## [What to do]
Print everything from the line containing "The width and" down to the line containing "point(477,5)", both included, reproducing each exactly and leaving out the pictures.

## BEGIN

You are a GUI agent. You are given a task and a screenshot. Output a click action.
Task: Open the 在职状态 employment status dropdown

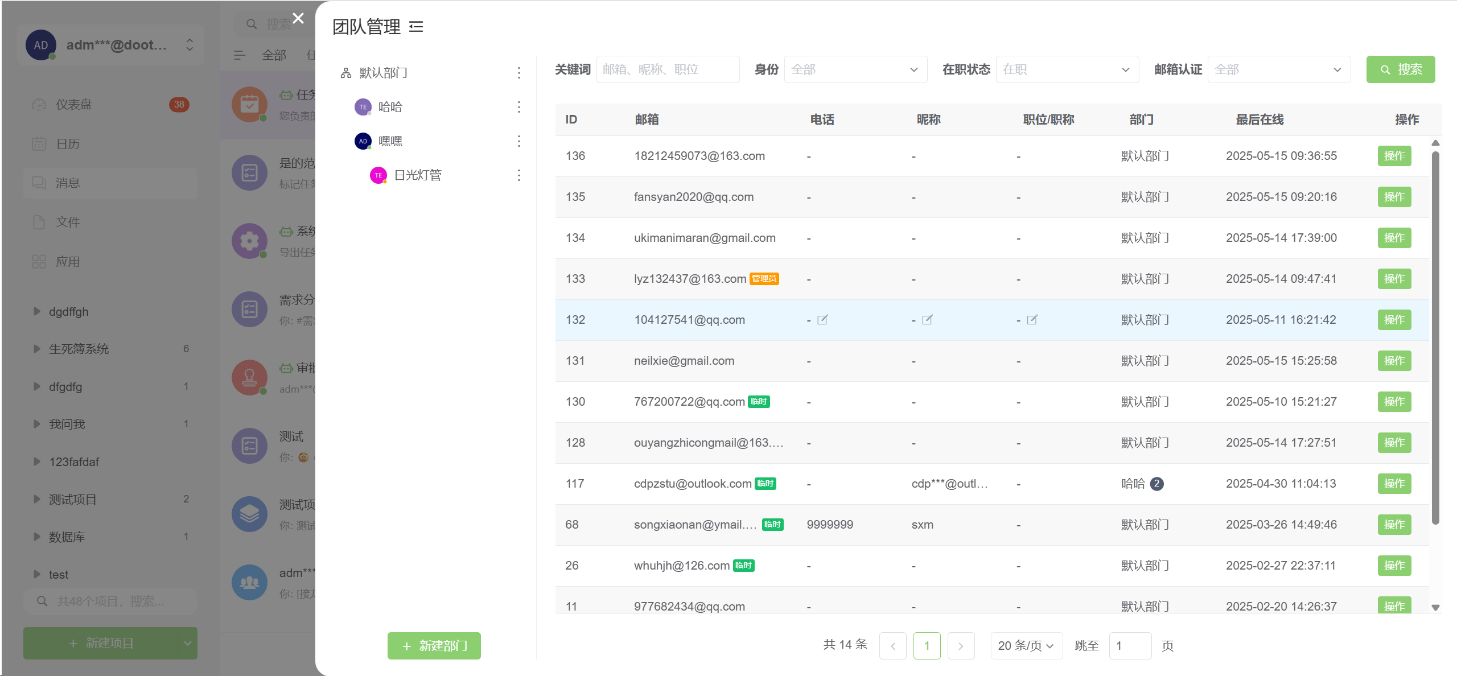pyautogui.click(x=1067, y=69)
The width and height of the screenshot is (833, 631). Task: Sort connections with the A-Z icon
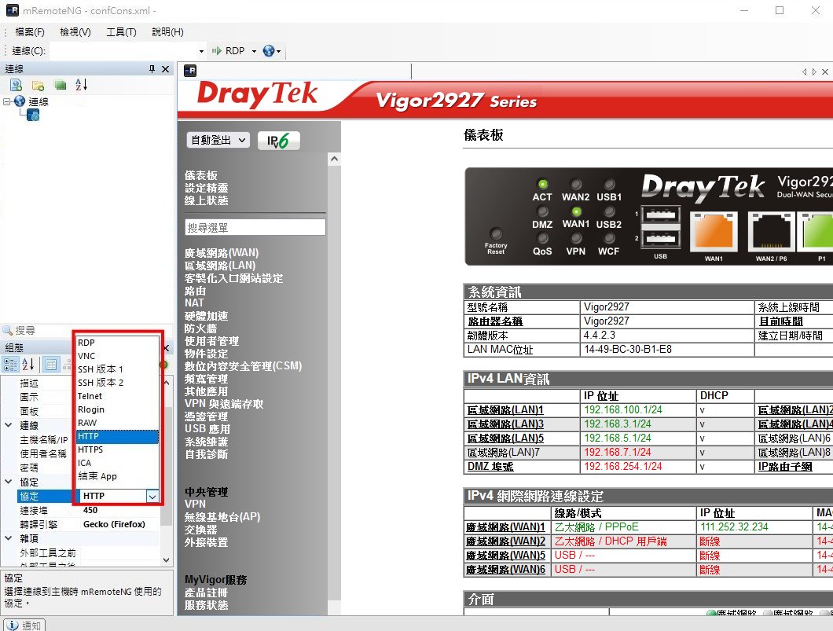tap(82, 85)
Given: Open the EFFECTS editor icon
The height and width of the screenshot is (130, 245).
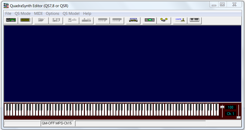Looking at the screenshot, I should (133, 20).
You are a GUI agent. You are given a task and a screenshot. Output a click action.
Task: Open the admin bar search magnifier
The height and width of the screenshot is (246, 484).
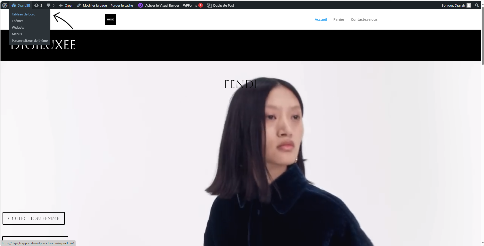point(477,5)
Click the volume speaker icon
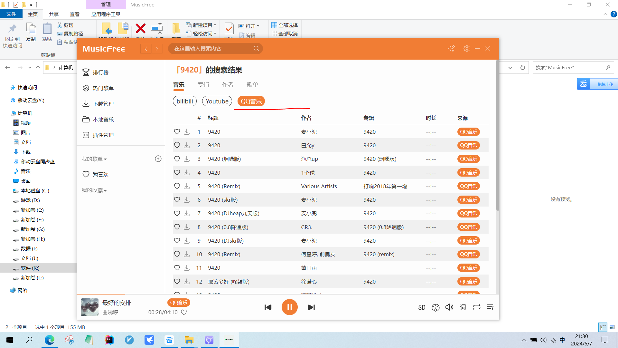This screenshot has height=348, width=618. tap(449, 307)
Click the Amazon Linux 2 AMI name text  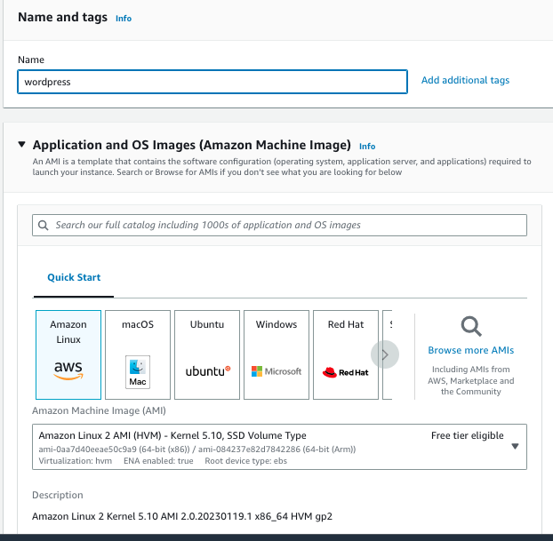pos(169,436)
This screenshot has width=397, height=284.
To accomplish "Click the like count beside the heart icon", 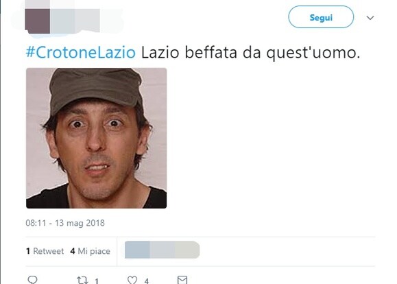I will point(146,281).
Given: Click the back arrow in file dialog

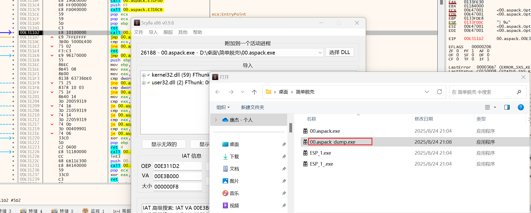Looking at the screenshot, I should (x=217, y=92).
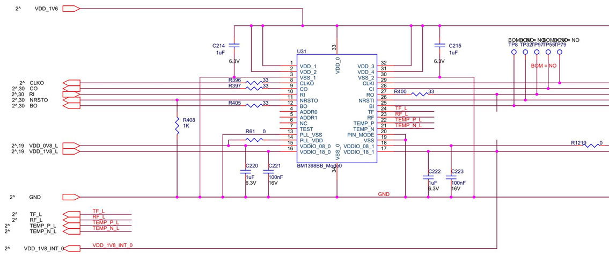Select the GND port symbol
Viewport: 609px width, 254px height.
(x=71, y=197)
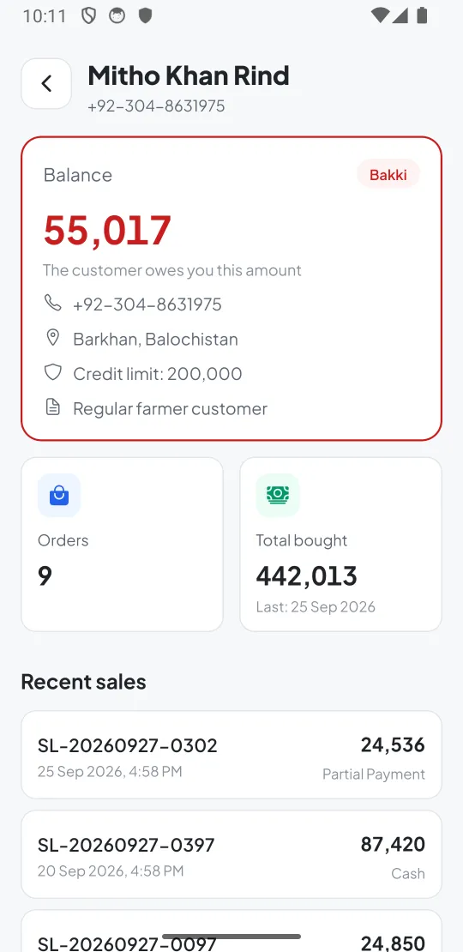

## END

## [Completed task]
The width and height of the screenshot is (833, 631). Task: Sort connections with the A-Z icon
tap(82, 85)
Given: Open the EFFECTS editor icon
The height and width of the screenshot is (130, 245).
Looking at the screenshot, I should (133, 20).
You are a GUI agent. You are given a task and a screenshot. Output a click action.
Task: Open the admin bar search magnifier
The height and width of the screenshot is (246, 484).
point(477,5)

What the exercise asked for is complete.